Required action
All records that follow are to be output exactly.

Task input

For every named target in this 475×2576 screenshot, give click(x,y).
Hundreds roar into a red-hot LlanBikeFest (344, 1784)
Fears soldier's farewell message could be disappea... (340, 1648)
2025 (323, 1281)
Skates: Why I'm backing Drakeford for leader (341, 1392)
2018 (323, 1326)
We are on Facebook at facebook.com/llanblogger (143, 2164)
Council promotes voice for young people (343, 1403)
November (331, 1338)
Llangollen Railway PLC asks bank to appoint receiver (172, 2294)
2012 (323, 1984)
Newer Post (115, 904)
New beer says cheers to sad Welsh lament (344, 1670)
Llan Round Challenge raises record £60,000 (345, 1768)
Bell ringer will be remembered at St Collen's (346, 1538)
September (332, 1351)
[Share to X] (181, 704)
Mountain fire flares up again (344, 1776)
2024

Solution
For every named target in this 475×2576 screenshot, give click(x,y).
Hundreds roar into a red-hot LlanBikeFest (344, 1784)
Fears soldier's farewell message could be disappea... (340, 1648)
2025 (323, 1281)
Skates: Why I'm backing Drakeford for leader (341, 1392)
2018 (323, 1326)
We are on Facebook at facebook.com/llanblogger (143, 2164)
Council promotes voice for young people (343, 1403)
November (331, 1338)
Llangollen Railway PLC asks bank to appoint receiver (172, 2294)
2012 (323, 1984)
Newer Post (115, 904)
New beer says cheers to sad Welsh lament (344, 1670)
Llan Round Challenge raises record £60,000 (345, 1768)
Bell ringer will be remembered at St Collen's (346, 1538)
September (332, 1351)
[Share to X] (181, 704)
Mountain fire flares up again (344, 1776)
2024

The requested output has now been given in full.